Flink进阶系列--FLIP-27新的Source架构

Posted 2023-03-29 打酱油的葫芦娃

tags:

篇首语：本文由小常识网(cha138.com)小编为大家整理，主要介绍了Flink进阶系列--FLIP-27新的Source架构相关的知识，希望对你有一定的参考价值。

Source 旧架构

在 Flink 1.12之前，开发一个新的 source connector 是通过实现 SourceFunction 接口来完成的。

@Public
public interface SourceFunction<T> extends Function, Serializable 

    // 当 source 开始发送数据时，run 方法被调用，其参数 SourceContext 用于发送数据。
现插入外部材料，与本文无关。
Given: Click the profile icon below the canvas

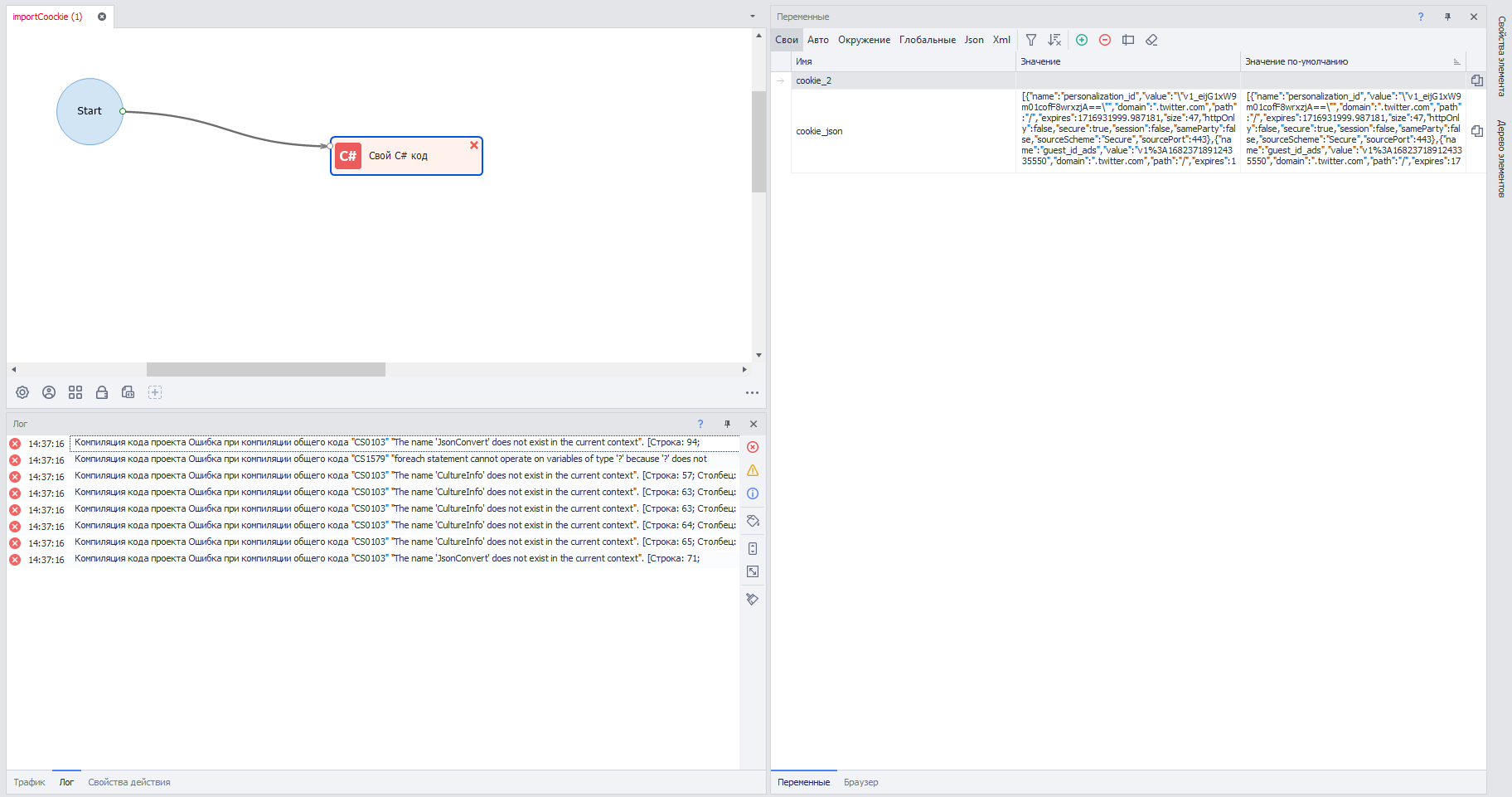Looking at the screenshot, I should [49, 392].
run 方法是一个无限循环，通过一个标识 isRunning 来跳出循环结束 source。
    void run(SourceContext<T> ctx) throws Exception;
	
	// 放弃发送数据，一般实现逻辑是修改 isRunning 标识
    void cancel();

    // Source 上下文
    interface SourceContext<T> 

        // 从数据源中发送1条不含时间戳的数据
        void collect(T element);

        // 从数据源中发送1条含时间戳的数据
        @PublicEvolving
        void collectWithTimestamp(T element, long timestamp);

        // 发送水印，以声明不再出现含水印之前时间戳的数据
        @PublicEvolving
        void emitWatermark(Watermark mark);

        // 将源标记为暂时空闲
        @PublicEvolving
        void markAsTemporarilyIdle();

		// 返回检查点锁
		// 通过 checkpoint 锁来保证状态更新和数据发送的原子性
        Object getCheckpointLock();

        // 关闭 Source 上下文
        void close();

Source 实现如果需要和 Flink 的 RuntimeContext 交互，则需要实现 RichSourceFunction 抽象类:

// 通过继承 AbstractRichFunction 抽象类对 SourceFunction 进行了增强
@Public
public abstract class RichSourceFunction<OUT> extends AbstractRichFunction
        implements SourceFunction<OUT> 

    private static final long serialVersionUID = 1L;

值得一提的是，Flink 在 SourceFunction 之上抽象出了 InputFormatSourceFunction，开发者只需要实现 InputFormat，批模式 source connector（如 HBase）通常基于 InputFormat 实现，当然 InputFormat 也可以用于流模式，在一定程度上体现了批流融合的思想，但整体上来看至少在接口层面上流批并没有完全一致。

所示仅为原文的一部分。